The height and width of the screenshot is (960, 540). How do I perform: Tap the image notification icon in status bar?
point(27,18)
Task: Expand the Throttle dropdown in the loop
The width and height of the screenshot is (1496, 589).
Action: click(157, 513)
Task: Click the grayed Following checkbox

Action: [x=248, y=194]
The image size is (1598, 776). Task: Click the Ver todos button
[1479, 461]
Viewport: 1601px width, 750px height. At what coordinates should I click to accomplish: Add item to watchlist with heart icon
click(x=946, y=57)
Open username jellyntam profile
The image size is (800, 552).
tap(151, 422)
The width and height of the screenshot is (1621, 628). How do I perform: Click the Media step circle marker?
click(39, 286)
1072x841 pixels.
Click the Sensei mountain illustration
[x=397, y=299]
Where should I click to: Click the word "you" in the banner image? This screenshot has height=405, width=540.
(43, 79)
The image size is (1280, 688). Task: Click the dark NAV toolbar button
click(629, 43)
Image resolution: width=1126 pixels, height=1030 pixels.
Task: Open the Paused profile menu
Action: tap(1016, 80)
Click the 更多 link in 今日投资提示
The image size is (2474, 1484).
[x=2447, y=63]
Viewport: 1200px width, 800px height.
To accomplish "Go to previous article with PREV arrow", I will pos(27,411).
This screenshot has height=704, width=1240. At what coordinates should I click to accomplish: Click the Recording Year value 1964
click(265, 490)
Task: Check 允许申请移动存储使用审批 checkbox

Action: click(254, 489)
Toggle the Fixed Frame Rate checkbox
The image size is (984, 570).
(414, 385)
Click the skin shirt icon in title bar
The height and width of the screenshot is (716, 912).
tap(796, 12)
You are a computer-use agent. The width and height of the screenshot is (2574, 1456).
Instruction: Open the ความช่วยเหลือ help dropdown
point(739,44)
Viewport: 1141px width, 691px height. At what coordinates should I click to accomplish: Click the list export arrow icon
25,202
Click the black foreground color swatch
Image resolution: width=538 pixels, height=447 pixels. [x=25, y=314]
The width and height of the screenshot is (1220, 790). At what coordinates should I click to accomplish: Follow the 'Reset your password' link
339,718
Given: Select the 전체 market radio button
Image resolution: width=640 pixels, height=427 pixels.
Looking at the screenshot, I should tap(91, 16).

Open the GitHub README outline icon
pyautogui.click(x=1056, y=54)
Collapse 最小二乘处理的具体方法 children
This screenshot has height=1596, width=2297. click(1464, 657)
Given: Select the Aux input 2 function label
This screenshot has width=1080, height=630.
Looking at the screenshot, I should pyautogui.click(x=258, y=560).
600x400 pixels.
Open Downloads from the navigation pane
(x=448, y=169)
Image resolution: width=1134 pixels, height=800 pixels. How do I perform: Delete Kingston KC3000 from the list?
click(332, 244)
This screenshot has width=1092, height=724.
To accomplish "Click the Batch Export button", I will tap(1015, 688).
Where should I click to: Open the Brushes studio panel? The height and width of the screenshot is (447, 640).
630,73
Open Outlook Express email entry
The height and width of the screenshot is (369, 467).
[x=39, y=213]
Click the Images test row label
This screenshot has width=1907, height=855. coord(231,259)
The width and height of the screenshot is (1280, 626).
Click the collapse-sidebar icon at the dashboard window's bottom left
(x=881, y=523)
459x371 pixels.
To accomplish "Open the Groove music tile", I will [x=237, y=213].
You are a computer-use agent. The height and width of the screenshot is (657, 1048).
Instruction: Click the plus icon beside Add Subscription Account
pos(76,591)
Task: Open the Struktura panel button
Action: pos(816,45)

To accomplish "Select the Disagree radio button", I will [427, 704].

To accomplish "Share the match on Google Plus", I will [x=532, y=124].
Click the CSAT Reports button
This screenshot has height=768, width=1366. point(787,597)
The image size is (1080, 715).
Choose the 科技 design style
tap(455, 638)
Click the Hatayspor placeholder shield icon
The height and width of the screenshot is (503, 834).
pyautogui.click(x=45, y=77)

——————

### THE PROBLEM
Write out every row above as a JSON list of strings, one string per line, leaving out the blank lines.

### EXERCISE RESULT
[
  "The height and width of the screenshot is (960, 540). How do I perform: Tap the image notification icon in status bar?",
  "point(27,18)",
  "Task: Expand the Throttle dropdown in the loop",
  "The width and height of the screenshot is (1496, 589).",
  "Action: click(157, 513)",
  "Task: Click the grayed Following checkbox",
  "Action: [x=248, y=194]",
  "The image size is (1598, 776). Task: Click the Ver todos button",
  "[1479, 461]",
  "Viewport: 1601px width, 750px height. At what coordinates should I click to accomplish: Add item to watchlist with heart icon",
  "click(x=946, y=57)",
  "Open username jellyntam profile",
  "The image size is (800, 552).",
  "tap(151, 422)",
  "The width and height of the screenshot is (1621, 628). How do I perform: Click the Media step circle marker?",
  "click(39, 286)",
  "1072x841 pixels.",
  "Click the Sensei mountain illustration",
  "[x=397, y=299]",
  "Where should I click to: Click the word \"you\" in the banner image? This screenshot has height=405, width=540.",
  "(43, 79)",
  "The image size is (1280, 688). Task: Click the dark NAV toolbar button",
  "click(629, 43)",
  "Image resolution: width=1126 pixels, height=1030 pixels.",
  "Task: Open the Paused profile menu",
  "Action: tap(1016, 80)",
  "Click the 更多 link in 今日投资提示",
  "The image size is (2474, 1484).",
  "[x=2447, y=63]",
  "Viewport: 1200px width, 800px height.",
  "To accomplish \"Go to previous article with PREV arrow\", I will pos(27,411).",
  "This screenshot has height=704, width=1240. At what coordinates should I click to accomplish: Click the Recording Year value 1964",
  "click(265, 490)",
  "Task: Check 允许申请移动存储使用审批 checkbox",
  "Action: click(254, 489)",
  "Toggle the Fixed Frame Rate checkbox",
  "The image size is (984, 570).",
  "(414, 385)",
  "Click the skin shirt icon in title bar",
  "The height and width of the screenshot is (716, 912).",
  "tap(796, 12)",
  "You are a computer-use agent. The width and height of the screenshot is (2574, 1456).",
  "Instruction: Open the ความช่วยเหลือ help dropdown",
  "point(739,44)",
  "Viewport: 1141px width, 691px height. At what coordinates should I click to accomplish: Click the list export arrow icon",
  "25,202",
  "Click the black foreground color swatch",
  "Image resolution: width=538 pixels, height=447 pixels. [x=25, y=314]",
  "The width and height of the screenshot is (1220, 790). At what coordinates should I click to accomplish: Follow the 'Reset your password' link",
  "339,718",
  "Given: Select the 전체 market radio button",
  "Image resolution: width=640 pixels, height=427 pixels.",
  "Looking at the screenshot, I should tap(91, 16).",
  "Open the GitHub README outline icon",
  "pyautogui.click(x=1056, y=54)",
  "Collapse 最小二乘处理的具体方法 children",
  "This screenshot has height=1596, width=2297. click(1464, 657)",
  "Given: Select the Aux input 2 function label",
  "This screenshot has width=1080, height=630.",
  "Looking at the screenshot, I should pyautogui.click(x=258, y=560).",
  "600x400 pixels.",
  "Open Downloads from the navigation pane",
  "(x=448, y=169)",
  "Image resolution: width=1134 pixels, height=800 pixels. How do I perform: Delete Kingston KC3000 from the list?",
  "click(332, 244)",
  "This screenshot has width=1092, height=724.",
  "To accomplish \"Click the Batch Export button\", I will tap(1015, 688).",
  "Where should I click to: Open the Brushes studio panel? The height and width of the screenshot is (447, 640).",
  "630,73",
  "Open Outlook Express email entry",
  "The height and width of the screenshot is (369, 467).",
  "[x=39, y=213]",
  "Click the Images test row label",
  "This screenshot has width=1907, height=855. coord(231,259)",
  "The width and height of the screenshot is (1280, 626).",
  "Click the collapse-sidebar icon at the dashboard window's bottom left",
  "(x=881, y=523)",
  "459x371 pixels.",
  "To accomplish \"Open the Groove music tile\", I will [x=237, y=213].",
  "You are a computer-use agent. The height and width of the screenshot is (657, 1048).",
  "Instruction: Click the plus icon beside Add Subscription Account",
  "pos(76,591)",
  "Task: Open the Struktura panel button",
  "Action: pos(816,45)",
  "To accomplish \"Select the Disagree radio button\", I will [427, 704].",
  "To accomplish \"Share the match on Google Plus\", I will [x=532, y=124].",
  "Click the CSAT Reports button",
  "This screenshot has height=768, width=1366. point(787,597)",
  "The image size is (1080, 715).",
  "Choose the 科技 design style",
  "tap(455, 638)",
  "Click the Hatayspor placeholder shield icon",
  "The height and width of the screenshot is (503, 834).",
  "pyautogui.click(x=45, y=77)"
]